Pointing items for text and elements:
*-*-*

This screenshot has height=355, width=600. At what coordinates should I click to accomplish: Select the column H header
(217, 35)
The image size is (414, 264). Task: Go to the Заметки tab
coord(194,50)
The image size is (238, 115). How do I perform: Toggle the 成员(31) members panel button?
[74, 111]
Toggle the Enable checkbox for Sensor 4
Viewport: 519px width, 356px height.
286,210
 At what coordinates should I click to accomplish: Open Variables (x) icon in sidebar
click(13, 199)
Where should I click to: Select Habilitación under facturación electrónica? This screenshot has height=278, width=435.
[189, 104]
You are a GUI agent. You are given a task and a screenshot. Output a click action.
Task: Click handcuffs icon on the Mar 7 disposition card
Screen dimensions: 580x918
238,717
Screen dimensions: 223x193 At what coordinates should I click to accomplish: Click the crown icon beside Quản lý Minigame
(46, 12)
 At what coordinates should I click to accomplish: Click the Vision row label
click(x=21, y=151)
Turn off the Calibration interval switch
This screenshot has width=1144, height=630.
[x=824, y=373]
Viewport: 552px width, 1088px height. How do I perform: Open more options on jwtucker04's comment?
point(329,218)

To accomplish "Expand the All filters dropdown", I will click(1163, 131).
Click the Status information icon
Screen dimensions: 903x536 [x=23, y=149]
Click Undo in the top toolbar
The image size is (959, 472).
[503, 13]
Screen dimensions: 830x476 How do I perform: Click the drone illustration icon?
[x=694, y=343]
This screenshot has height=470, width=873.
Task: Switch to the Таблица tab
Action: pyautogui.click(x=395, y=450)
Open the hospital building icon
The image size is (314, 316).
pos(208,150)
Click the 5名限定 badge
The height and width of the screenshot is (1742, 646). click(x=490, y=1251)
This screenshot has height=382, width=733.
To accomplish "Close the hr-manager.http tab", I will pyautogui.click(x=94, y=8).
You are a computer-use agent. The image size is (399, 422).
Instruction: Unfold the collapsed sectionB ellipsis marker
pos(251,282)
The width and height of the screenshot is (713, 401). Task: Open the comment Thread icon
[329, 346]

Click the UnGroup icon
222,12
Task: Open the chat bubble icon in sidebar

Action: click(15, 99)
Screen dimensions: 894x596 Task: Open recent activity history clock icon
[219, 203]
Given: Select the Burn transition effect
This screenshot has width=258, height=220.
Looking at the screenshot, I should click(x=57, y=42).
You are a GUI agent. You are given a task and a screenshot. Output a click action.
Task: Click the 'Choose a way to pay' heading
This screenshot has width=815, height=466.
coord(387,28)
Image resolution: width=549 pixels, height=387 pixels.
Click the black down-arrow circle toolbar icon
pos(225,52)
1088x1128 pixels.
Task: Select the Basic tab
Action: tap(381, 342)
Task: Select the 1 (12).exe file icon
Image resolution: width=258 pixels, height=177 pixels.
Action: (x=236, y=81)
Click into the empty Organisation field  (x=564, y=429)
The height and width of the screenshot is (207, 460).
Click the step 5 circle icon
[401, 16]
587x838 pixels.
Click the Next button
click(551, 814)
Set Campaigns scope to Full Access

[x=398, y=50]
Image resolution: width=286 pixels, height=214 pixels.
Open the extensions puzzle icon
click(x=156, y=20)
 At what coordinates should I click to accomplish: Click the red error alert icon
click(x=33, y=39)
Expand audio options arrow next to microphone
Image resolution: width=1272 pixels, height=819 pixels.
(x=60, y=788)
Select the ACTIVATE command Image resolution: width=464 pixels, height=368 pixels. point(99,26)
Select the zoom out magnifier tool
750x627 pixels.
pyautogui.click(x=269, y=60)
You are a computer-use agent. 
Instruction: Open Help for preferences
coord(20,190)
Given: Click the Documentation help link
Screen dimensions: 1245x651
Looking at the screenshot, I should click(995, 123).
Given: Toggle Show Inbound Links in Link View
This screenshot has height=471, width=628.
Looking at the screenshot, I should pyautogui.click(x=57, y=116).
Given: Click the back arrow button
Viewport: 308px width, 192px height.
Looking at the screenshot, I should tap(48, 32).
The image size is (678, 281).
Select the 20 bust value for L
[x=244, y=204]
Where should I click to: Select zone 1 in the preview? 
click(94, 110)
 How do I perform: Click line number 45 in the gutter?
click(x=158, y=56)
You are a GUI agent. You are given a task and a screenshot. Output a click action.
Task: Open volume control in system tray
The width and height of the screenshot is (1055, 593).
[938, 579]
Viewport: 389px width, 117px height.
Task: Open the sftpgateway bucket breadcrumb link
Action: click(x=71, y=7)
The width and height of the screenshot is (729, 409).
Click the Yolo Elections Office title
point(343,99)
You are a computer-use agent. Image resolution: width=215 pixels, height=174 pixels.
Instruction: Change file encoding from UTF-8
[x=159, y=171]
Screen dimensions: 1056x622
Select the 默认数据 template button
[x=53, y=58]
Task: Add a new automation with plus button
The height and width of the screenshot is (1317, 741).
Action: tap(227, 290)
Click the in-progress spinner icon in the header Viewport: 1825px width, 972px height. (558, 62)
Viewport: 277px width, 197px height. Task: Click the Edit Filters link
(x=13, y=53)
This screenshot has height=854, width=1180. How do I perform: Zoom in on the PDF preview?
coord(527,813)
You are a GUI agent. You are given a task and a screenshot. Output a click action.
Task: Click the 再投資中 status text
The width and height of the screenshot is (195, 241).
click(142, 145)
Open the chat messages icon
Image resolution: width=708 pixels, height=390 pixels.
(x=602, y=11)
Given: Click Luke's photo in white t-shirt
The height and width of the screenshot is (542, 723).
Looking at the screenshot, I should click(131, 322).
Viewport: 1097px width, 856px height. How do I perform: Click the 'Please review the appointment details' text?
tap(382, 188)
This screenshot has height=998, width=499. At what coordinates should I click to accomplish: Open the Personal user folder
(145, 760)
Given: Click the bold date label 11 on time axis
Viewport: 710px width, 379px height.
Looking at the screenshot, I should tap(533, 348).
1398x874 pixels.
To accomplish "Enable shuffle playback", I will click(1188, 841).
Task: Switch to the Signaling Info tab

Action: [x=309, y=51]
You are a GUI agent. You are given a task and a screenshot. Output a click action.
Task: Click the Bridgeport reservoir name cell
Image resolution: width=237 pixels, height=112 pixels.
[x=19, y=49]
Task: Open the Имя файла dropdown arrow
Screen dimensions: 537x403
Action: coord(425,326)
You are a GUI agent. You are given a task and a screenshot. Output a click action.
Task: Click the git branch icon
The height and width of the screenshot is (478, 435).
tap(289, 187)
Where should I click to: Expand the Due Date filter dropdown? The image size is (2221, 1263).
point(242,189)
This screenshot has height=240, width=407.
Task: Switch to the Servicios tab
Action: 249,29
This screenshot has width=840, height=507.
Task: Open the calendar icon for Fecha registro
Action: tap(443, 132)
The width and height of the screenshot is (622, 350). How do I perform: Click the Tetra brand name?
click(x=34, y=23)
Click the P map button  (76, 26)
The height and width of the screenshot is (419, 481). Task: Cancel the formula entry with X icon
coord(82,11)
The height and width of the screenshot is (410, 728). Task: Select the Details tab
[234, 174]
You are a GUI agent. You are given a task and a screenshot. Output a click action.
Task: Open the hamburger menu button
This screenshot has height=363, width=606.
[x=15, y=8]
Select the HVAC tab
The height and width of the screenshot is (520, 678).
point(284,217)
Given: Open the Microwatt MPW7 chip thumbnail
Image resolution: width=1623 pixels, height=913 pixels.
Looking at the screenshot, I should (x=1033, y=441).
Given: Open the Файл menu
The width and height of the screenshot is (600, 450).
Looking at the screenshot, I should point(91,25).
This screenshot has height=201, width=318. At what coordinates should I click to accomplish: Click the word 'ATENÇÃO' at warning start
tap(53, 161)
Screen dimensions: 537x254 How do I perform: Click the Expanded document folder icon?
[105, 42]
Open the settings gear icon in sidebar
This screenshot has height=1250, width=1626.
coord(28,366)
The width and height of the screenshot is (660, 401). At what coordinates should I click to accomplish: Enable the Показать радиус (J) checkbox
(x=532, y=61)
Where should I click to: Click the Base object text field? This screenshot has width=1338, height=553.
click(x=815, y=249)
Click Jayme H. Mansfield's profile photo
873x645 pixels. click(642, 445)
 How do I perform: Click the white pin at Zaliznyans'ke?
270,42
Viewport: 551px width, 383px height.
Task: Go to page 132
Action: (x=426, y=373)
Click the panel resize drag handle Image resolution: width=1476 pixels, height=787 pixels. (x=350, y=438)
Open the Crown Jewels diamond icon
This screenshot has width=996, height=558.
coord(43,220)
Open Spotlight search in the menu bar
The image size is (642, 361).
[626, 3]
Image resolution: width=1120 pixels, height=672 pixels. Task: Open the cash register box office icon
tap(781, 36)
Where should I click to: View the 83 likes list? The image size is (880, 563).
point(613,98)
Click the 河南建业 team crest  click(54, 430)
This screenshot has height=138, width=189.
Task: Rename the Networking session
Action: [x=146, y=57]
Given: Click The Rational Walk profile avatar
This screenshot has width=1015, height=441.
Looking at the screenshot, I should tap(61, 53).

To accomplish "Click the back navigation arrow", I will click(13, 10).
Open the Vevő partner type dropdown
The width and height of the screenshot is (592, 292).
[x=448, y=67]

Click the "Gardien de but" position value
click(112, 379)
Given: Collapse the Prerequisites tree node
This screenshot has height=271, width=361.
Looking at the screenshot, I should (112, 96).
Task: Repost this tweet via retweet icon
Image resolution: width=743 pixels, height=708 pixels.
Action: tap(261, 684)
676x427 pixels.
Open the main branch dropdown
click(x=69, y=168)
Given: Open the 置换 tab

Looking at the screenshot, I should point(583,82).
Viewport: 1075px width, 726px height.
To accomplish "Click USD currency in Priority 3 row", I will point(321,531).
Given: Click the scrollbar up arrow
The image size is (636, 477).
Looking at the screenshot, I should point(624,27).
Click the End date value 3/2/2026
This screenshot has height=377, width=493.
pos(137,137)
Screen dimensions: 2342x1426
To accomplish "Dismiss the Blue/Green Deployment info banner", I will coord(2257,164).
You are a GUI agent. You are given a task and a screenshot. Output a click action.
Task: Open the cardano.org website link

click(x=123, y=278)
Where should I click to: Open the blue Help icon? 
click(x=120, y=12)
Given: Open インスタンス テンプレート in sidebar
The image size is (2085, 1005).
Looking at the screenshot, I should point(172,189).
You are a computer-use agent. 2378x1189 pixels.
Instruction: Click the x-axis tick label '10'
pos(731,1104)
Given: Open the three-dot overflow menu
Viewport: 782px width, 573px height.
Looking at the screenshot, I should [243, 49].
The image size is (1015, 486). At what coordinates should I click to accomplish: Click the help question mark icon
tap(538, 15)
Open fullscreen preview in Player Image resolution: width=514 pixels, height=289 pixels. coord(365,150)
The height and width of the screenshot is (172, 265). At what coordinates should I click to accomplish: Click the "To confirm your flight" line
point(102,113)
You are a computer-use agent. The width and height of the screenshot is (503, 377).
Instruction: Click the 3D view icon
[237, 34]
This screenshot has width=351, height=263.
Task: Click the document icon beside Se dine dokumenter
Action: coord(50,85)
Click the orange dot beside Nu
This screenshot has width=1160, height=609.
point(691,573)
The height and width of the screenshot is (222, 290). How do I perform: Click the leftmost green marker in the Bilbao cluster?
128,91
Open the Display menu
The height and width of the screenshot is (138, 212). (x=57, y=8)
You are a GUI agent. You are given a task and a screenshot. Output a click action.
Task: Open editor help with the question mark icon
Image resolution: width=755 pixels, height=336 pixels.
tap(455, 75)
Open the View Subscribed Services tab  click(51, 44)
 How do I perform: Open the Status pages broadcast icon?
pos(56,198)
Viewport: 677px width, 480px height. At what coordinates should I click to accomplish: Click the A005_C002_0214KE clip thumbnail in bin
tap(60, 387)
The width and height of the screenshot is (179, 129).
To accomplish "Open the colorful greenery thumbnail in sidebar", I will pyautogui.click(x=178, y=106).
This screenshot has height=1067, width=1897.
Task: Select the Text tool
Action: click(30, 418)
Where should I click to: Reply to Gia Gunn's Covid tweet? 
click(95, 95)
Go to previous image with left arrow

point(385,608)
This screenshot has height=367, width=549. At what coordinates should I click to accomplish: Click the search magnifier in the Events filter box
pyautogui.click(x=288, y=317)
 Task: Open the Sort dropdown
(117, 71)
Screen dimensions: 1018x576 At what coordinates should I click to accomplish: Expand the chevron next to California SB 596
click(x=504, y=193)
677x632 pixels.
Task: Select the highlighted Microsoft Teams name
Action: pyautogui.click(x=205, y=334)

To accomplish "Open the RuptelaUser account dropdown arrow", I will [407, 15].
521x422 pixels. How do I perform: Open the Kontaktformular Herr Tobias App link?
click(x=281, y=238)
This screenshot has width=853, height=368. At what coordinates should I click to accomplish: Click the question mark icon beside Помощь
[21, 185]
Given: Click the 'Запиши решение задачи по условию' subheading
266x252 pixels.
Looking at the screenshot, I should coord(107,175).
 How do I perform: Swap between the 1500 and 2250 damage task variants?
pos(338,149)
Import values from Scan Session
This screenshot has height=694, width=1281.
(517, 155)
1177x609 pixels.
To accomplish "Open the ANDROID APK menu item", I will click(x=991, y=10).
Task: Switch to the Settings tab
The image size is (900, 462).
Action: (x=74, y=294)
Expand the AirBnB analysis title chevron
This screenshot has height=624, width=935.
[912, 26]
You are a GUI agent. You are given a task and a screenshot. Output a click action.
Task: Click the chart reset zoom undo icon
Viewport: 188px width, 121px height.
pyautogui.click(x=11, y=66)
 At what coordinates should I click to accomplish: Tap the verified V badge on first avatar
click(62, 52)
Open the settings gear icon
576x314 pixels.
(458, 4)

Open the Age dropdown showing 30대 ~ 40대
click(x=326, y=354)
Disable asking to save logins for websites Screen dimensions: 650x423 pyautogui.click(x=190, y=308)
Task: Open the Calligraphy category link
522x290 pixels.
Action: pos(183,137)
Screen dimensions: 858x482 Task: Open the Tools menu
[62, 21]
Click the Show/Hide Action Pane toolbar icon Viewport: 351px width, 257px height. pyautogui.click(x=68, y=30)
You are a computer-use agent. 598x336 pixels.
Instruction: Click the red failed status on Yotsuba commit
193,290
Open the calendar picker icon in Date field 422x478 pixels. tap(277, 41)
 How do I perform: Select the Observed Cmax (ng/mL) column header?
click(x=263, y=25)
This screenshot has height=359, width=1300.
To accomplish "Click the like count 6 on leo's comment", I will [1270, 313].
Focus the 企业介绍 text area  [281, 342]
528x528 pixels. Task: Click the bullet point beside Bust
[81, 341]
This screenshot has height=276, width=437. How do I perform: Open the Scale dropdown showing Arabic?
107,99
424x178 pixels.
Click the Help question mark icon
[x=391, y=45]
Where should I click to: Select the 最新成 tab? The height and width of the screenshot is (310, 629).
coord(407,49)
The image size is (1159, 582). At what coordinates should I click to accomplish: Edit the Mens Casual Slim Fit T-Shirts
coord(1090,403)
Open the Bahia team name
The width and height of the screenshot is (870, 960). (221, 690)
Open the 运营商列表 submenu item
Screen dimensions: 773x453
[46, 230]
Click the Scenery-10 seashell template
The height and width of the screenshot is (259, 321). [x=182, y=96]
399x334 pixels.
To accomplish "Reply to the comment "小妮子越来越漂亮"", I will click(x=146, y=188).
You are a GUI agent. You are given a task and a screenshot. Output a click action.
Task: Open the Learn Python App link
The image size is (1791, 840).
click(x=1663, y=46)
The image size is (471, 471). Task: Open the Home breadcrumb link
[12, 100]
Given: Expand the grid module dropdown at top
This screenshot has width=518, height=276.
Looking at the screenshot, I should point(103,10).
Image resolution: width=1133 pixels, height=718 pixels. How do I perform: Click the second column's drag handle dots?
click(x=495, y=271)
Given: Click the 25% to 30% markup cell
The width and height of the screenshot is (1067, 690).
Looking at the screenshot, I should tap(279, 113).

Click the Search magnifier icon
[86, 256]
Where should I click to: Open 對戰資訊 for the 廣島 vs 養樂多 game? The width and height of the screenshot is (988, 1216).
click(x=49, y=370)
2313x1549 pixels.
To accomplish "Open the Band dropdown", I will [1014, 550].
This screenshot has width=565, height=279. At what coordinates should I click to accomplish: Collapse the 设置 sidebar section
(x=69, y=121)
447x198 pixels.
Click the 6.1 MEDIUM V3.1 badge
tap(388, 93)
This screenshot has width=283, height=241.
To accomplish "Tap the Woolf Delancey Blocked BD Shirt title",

*-*-*

- EXERCISE INSTRUCTIONS -
Copy out the items above exactly, starting at the line containing "The height and width of the screenshot is (419, 481)." and ending at the line containing "Action: [x=146, y=57]", with both of those lines included.

- SOLUTION -
The height and width of the screenshot is (419, 481). Task: Cancel the formula entry with X icon
coord(82,11)
The height and width of the screenshot is (410, 728). Task: Select the Details tab
[234, 174]
You are a GUI agent. You are given a task and a screenshot. Output a click action.
Task: Open the hamburger menu button
This screenshot has height=363, width=606.
[x=15, y=8]
Select the HVAC tab
The height and width of the screenshot is (520, 678).
point(284,217)
Given: Open the Microwatt MPW7 chip thumbnail
Image resolution: width=1623 pixels, height=913 pixels.
Looking at the screenshot, I should (x=1033, y=441).
Given: Open the Файл menu
The width and height of the screenshot is (600, 450).
Looking at the screenshot, I should point(91,25).
This screenshot has height=201, width=318. At what coordinates should I click to accomplish: Click the word 'ATENÇÃO' at warning start
tap(53, 161)
Screen dimensions: 537x254 How do I perform: Click the Expanded document folder icon?
[105, 42]
Open the settings gear icon in sidebar
This screenshot has height=1250, width=1626.
coord(28,366)
The width and height of the screenshot is (660, 401). At what coordinates should I click to accomplish: Enable the Показать радиус (J) checkbox
(x=532, y=61)
Where should I click to: Click the Base object text field? This screenshot has width=1338, height=553.
click(x=815, y=249)
Click Jayme H. Mansfield's profile photo
873x645 pixels. click(642, 445)
 How do I perform: Click the white pin at Zaliznyans'ke?
270,42
Viewport: 551px width, 383px height.
Task: Go to page 132
Action: (x=426, y=373)
Click the panel resize drag handle Image resolution: width=1476 pixels, height=787 pixels. (x=350, y=438)
Open the Crown Jewels diamond icon
This screenshot has width=996, height=558.
coord(43,220)
Open Spotlight search in the menu bar
The image size is (642, 361).
[626, 3]
Image resolution: width=1120 pixels, height=672 pixels. Task: Open the cash register box office icon
tap(781, 36)
Where should I click to: View the 83 likes list? The image size is (880, 563).
point(613,98)
Click the 河南建业 team crest  click(54, 430)
This screenshot has height=138, width=189.
Task: Rename the Networking session
Action: [x=146, y=57]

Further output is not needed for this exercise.